START EXTRACTED RECORDS

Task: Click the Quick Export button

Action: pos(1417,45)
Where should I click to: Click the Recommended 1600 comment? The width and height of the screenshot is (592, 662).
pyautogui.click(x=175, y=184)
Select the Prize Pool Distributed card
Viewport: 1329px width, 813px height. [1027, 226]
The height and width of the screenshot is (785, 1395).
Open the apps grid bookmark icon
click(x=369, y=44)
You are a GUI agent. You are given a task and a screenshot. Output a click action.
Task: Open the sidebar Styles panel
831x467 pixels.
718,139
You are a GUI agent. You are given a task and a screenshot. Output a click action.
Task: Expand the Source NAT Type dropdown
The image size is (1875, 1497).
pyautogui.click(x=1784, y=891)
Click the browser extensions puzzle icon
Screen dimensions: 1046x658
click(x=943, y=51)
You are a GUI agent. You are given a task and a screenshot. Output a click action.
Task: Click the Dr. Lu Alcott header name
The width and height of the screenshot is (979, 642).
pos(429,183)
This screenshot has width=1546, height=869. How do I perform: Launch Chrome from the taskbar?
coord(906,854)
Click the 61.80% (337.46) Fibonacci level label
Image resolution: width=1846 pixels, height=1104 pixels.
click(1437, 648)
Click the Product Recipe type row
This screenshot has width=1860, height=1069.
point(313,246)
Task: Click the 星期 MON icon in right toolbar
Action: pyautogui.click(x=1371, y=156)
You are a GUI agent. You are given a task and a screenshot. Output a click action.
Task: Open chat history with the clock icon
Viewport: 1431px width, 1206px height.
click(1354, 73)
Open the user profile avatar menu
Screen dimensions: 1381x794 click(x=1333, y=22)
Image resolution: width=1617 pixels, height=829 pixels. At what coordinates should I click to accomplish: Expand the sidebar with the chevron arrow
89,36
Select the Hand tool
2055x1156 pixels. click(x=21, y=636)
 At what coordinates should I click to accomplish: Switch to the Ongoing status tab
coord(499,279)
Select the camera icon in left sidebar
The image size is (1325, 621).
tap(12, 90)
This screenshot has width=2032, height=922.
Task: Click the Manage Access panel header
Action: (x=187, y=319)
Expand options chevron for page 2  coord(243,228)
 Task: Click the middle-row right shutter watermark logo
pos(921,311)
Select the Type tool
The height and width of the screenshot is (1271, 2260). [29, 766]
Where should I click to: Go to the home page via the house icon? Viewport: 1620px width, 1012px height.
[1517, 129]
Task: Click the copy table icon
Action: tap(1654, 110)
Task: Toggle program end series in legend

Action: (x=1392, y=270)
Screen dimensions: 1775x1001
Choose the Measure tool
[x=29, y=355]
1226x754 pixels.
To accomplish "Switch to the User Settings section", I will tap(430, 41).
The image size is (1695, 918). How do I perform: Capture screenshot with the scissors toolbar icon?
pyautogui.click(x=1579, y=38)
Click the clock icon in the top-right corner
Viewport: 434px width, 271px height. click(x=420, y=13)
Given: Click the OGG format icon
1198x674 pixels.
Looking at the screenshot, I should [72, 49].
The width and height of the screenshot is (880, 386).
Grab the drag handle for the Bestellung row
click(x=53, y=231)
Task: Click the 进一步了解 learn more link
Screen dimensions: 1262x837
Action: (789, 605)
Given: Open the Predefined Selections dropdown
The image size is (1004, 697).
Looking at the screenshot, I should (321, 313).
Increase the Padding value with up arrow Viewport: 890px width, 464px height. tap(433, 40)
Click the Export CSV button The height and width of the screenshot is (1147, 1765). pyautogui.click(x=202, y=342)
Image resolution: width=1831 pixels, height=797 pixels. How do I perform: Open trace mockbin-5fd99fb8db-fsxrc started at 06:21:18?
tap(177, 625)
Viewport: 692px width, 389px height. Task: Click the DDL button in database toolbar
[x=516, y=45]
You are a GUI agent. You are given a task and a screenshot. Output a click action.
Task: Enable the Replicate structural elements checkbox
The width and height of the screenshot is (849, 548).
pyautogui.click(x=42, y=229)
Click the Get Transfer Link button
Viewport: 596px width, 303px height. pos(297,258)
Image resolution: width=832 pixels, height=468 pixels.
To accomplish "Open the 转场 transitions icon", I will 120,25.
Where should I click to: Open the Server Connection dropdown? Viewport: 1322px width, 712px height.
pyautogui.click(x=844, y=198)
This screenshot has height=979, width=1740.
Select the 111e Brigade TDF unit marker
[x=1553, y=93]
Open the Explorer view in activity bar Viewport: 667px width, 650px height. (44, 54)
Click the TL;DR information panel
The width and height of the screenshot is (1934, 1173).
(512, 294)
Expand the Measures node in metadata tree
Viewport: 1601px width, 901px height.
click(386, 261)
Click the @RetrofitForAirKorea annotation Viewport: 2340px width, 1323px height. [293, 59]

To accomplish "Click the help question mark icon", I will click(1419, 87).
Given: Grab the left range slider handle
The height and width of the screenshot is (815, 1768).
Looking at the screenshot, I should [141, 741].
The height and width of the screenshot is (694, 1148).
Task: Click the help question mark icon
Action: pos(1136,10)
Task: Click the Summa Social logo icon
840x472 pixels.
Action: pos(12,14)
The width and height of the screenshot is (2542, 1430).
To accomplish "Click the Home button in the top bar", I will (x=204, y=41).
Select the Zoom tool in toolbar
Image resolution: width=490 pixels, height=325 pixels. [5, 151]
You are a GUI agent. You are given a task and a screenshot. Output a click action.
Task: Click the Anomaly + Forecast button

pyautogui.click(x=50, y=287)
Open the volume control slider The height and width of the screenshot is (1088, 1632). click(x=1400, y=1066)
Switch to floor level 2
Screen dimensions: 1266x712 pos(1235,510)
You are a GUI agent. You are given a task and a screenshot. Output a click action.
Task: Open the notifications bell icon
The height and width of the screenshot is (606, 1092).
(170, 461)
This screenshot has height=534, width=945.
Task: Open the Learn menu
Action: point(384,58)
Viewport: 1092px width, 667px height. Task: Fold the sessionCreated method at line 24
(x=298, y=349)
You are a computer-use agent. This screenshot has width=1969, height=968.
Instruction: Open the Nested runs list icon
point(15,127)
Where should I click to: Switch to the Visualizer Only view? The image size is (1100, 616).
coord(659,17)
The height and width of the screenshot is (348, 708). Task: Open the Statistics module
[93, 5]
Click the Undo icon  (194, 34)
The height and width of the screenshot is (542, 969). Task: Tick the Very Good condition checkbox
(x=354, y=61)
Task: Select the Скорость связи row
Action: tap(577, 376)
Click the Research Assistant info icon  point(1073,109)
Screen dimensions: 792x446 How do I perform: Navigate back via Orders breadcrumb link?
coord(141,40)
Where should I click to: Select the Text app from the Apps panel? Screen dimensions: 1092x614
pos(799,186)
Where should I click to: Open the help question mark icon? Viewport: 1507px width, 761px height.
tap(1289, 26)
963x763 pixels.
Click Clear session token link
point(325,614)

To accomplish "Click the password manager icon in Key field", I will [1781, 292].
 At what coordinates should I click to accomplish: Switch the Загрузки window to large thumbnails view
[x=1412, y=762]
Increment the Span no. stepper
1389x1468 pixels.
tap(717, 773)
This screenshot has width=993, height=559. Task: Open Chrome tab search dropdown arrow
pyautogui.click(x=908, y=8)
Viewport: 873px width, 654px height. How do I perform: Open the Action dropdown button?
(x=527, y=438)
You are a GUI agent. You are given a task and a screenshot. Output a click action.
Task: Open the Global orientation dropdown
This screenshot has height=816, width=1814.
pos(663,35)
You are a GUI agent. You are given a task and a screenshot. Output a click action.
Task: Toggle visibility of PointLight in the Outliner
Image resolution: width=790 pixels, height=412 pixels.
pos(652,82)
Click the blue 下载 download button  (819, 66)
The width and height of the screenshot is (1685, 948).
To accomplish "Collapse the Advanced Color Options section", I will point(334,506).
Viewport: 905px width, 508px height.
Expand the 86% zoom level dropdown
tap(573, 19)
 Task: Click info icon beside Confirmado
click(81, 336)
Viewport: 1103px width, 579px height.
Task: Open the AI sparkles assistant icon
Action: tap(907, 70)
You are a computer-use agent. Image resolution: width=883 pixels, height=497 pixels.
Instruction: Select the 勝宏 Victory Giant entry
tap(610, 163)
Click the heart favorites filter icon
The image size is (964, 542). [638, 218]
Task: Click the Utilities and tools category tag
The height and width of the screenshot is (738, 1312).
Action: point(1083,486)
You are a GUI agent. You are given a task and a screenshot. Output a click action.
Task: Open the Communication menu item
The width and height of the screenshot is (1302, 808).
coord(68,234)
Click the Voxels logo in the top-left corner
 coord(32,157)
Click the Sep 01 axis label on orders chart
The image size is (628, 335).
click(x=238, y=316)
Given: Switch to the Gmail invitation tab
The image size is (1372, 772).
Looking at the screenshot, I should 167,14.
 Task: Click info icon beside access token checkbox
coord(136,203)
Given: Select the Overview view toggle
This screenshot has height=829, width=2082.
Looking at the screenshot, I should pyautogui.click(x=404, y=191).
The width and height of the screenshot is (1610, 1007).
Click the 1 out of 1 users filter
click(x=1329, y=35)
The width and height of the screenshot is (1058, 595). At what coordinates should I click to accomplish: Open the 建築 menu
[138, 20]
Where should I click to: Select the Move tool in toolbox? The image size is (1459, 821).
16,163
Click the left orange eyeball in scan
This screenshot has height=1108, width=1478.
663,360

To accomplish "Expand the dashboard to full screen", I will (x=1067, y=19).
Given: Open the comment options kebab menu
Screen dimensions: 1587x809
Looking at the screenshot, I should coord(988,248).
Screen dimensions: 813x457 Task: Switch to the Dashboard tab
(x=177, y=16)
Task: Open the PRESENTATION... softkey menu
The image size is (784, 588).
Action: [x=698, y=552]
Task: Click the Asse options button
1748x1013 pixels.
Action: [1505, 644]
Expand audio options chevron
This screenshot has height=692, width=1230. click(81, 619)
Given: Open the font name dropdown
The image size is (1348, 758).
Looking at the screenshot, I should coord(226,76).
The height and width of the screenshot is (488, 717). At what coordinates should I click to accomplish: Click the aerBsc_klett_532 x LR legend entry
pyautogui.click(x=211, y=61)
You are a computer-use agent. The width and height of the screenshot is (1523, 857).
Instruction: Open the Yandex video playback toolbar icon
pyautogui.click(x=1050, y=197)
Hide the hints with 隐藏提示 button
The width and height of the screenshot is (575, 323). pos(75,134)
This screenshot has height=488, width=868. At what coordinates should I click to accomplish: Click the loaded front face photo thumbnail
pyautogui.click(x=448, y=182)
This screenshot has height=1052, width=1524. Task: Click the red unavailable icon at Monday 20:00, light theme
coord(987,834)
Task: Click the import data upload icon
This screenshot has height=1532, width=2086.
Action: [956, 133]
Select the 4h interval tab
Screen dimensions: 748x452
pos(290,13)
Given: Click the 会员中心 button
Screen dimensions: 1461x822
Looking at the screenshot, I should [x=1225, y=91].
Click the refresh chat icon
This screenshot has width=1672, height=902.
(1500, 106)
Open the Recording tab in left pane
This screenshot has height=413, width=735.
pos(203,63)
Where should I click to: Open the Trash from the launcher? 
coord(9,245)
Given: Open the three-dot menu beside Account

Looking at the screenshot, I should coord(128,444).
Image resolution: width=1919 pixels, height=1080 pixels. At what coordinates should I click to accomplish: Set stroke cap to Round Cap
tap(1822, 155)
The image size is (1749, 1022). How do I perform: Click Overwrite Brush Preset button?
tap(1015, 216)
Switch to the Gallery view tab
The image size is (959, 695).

END EXTRACTED RECORDS

WORK REQUIRED: Of the entries above, repeat exactly the lines from the line with "Select the 111e Brigade TDF unit marker" through the line with "Given: Grab the left range slider handle", both of them included.

ANSWER SPACE:
Select the 111e Brigade TDF unit marker
[x=1553, y=93]
Open the Explorer view in activity bar Viewport: 667px width, 650px height. (44, 54)
Click the TL;DR information panel
The width and height of the screenshot is (1934, 1173).
(512, 294)
Expand the Measures node in metadata tree
Viewport: 1601px width, 901px height.
click(386, 261)
Click the @RetrofitForAirKorea annotation Viewport: 2340px width, 1323px height. [293, 59]

To accomplish "Click the help question mark icon", I will click(1419, 87).
Given: Grab the left range slider handle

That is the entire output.